Gegen dieses Urteil hat der Antragsteller Berufung eingelegt. Er hält an seiner Rechtsauffassung fest, nach der das Kammermitglied sowohl gegen die gesetzliche Arzneimittelpreisbindung als auch gegen berufsrechtliche Vorschriften verstoßen habe. Durch die Einräumung der Boni auf rezeptpflichtige Heilmittel habe er den einheitlichen Apothekenabgabepreis unterlaufen. Eine berufsrechtliche Sanktion dieses Verhaltens sei auch grundrechtlich zulässig, weil es vernünftigen Zwecken des Gemeinwohls diene. Entgegen der Auffassung der Vorinstanz bestehe kein Wertungswiderspruch zwischen den Vorgaben des Wettbewerbsrechts und den öffentlich-rechtlichen Preisbindungsvorschriften. Letztere enthielten weder eine Spürbarkeitsschwelle noch einen Bagatellvorbehalt. Dies habe letztlich auch der Bundesgerichtshof in mehreren Entscheidungen festgestellt. Mit der Werbeaktion verschaffe sich der Antragsteller ersichtlich einen unzulässigen Wettbewerbsvorteil. Dies sei im Interesse einer flächendeckenden Versorgung der Bevölkerung mit Arzneimitteln zu vermeiden. Es müsse gewährleistet werden, dass alle Apotheken in der Lage seien, ein wirtschaftliches Auskommen zu haben. Durch ein Absehen von einer berufsrechtlichen Ahndung würden diejenigen Apotheker unzumutbar und unverhältnismäßig schlechter gestellt, die sich trotz schwierigster gesundheitspolitischer Rahmenbedingungen gesetzeskonform verhielten.

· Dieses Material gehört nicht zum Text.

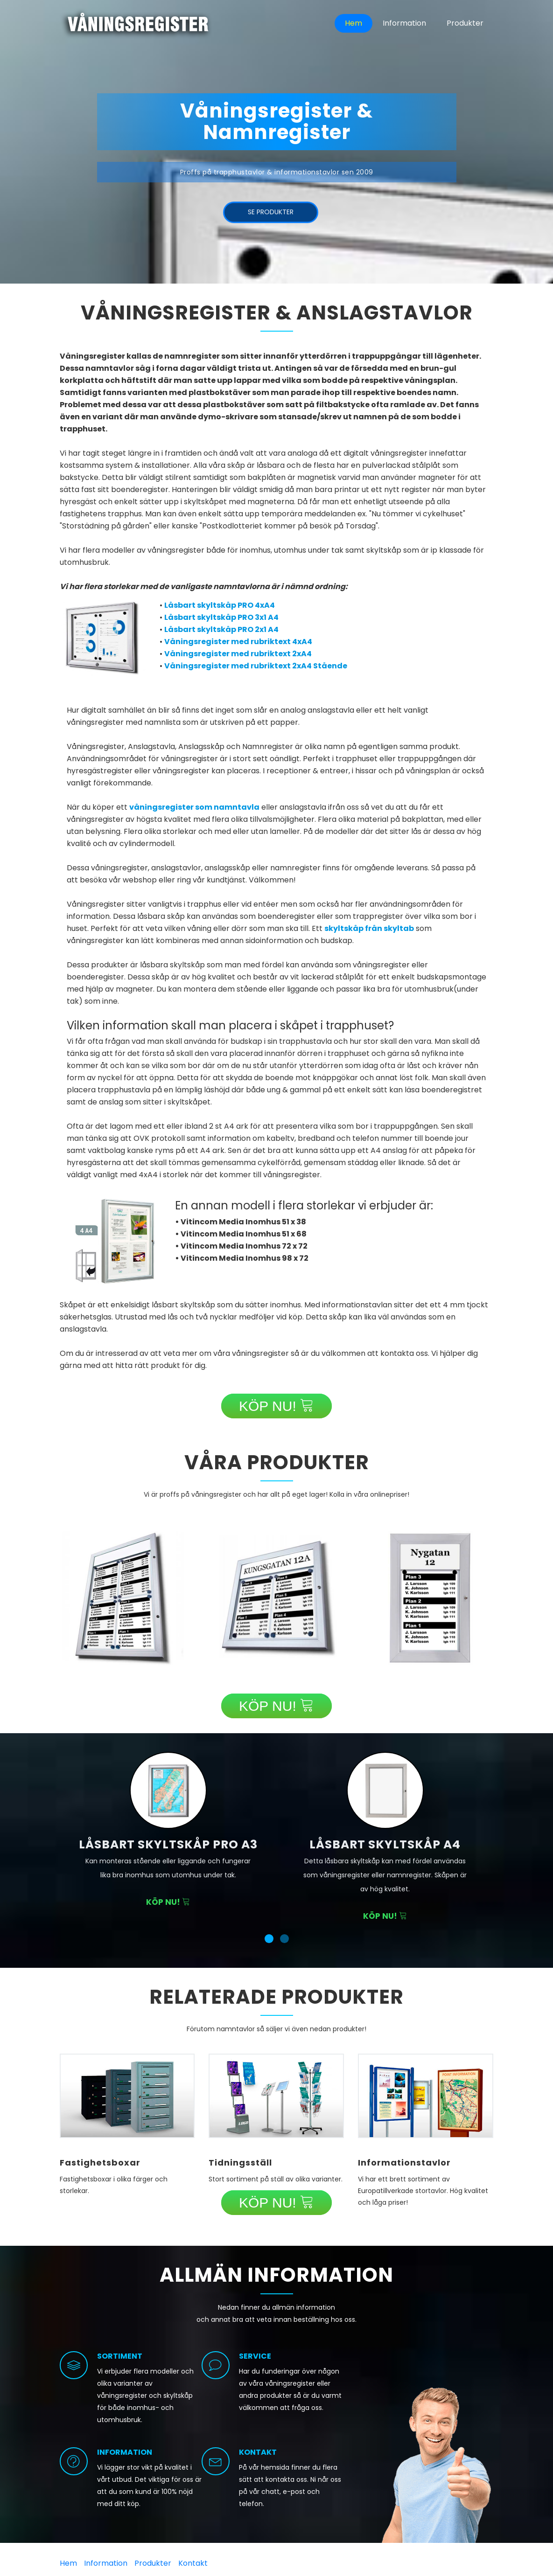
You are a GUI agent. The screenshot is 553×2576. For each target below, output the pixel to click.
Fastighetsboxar (100, 2162)
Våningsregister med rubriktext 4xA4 (238, 641)
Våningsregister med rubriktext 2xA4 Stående (255, 665)
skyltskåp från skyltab (369, 928)
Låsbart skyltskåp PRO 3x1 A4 (221, 617)
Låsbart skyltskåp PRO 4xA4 (219, 605)
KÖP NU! (276, 1406)
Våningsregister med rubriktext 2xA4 (238, 653)
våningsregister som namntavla (194, 807)
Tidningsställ (240, 2162)
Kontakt (193, 2563)
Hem (353, 23)
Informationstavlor (404, 2162)
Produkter (465, 23)
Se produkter (271, 214)
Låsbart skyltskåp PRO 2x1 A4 (221, 629)
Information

Der Antragsteller beantragt,
das Urteil des Berufsgerichts für Heilberufe bei dem Verwaltungsgericht Mainz vom 1. Februar 2012 aufzuheben und das Kammermitglied zu verurteilen.
Das Kammermitglied beantragt,
die Berufung zurückzuweisen.
Es verteidigt die angefochtene Entscheidung des Heilberufsgerichts und tritt der Berufung im Einzelnen unter Ergänzung und Vertiefung seines bisherigen Vorbringens entgegen.
Im Übrigen sei bereits zweifelhaft, ob die Berufungsbegründung den hierfür gel¬tenden formellen Anforderungen genüge. Der Antragsteller wiederhole nämlich im Wesentlichen lediglich seinen erstinstanzlichen Vortrag, ohne auf die vom Heilberufsgericht im Einzelnen aufgezeigten Ermessensausfälle und -fehler einzugehen.
Ein schuldhafter Verstoß gegen zwingende gesetzliche oder berufsrechtliche Vor-gaben sei nicht gegeben. Es sei nicht zu erschließen, weshalb er sich mit nach Auffassung des Bundesgerichtshofs nicht spürbaren Werbegaben Wettbewerbsvorteile gegenüber seinen Mitbewerbern verschafft haben soll. Keinesfalls werde die flächendeckende und gleichmäßige Versorgung der Bevölkerung durch seine Werbegaben gefährdet. Dies gelte umso mehr, als es in seinem Geschäftsort eine sehr gute Apothekenversorgung gebe. Im Umkreis seiner Apotheke befänden sich innerhalb von 10 km insgesamt 49 weitere Apotheken.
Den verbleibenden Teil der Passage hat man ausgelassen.